= Angela T. Quigless =

American Missouri Court of Appeals judge (born 1960)

Angela Turner Quigless (born January 4, 1960, in Miami, Florida) is an American Missouri Court of Appeals judge. She was appointed by Governor Bob Holden as the Circuit Judge for the 22nd Judicial Circuit of the City of St. Louis, Missouri on January 3, 2003, previously serving as an Associate Circuit Judge since February 28, 1995.

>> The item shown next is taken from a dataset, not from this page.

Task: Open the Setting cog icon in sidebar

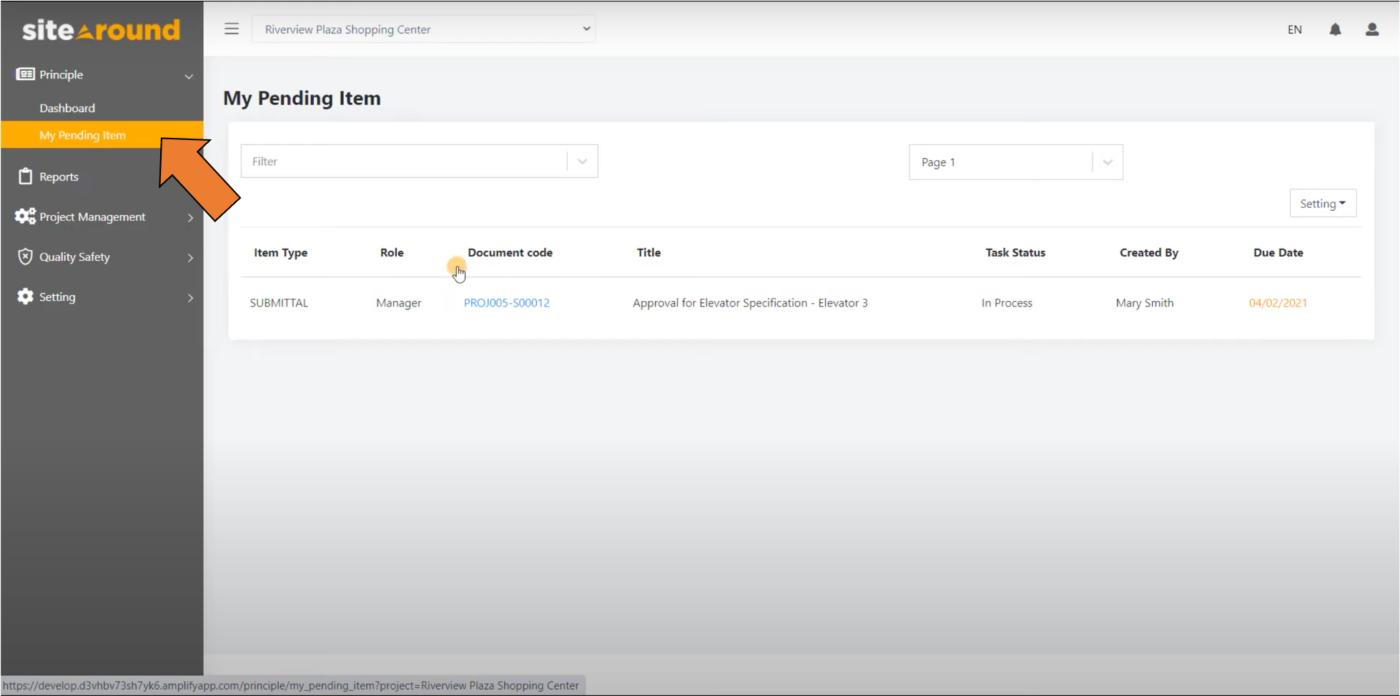Action: click(x=24, y=296)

==Early life and education==
Quigless attended Florissant Valley Community College in Florissant, Missouri from 1977 to 1979. She graduated from University of Missouri in Columbia with a Bachelor of Arts in Sociology in 1981. She graduated from Saint Louis University School of Law in St. Louis, Missouri with a juris doctor in 1984.

==Career==
Before becoming a judge, Quigless was an Assistant U.S. Attorney for the Eastern District of Missouri, an Assistant City Counselor and an Assistant Circuit Attorney for the City of St. Louis.

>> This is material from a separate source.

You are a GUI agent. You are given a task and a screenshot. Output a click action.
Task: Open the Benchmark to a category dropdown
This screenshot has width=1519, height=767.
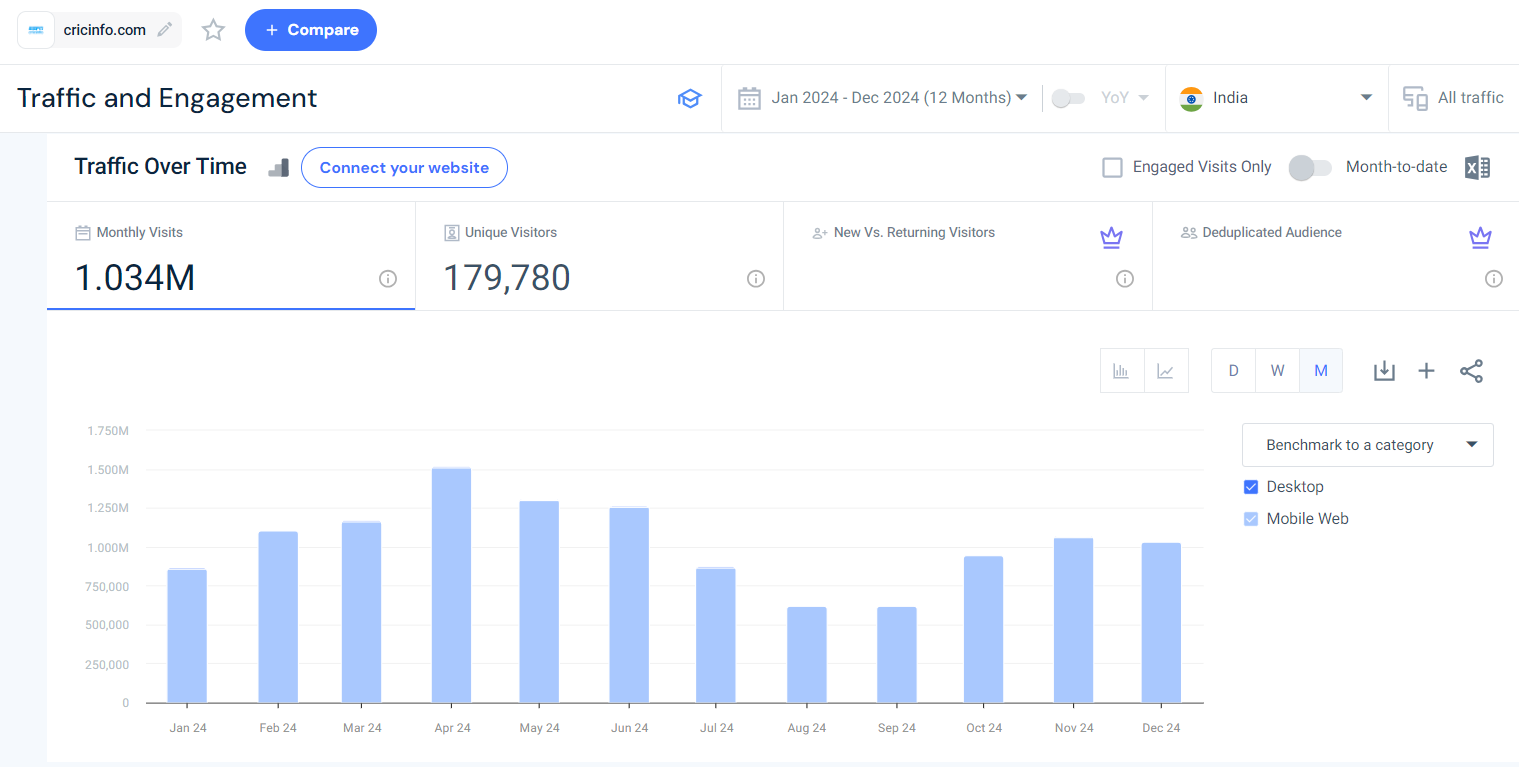click(x=1367, y=444)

In March 2003, after eight years as an associate circuit judge in the court, Quigless was appointed Circuit Judge in the City of St. Louis.

She is a member of the American Bar Association, Women Lawyer's Association, National Association of Women Judges, the Lawyers' Association, and the American Judicature Society.

==Personal life==
Quigless is married and the mother of a son, Charles (born 2001).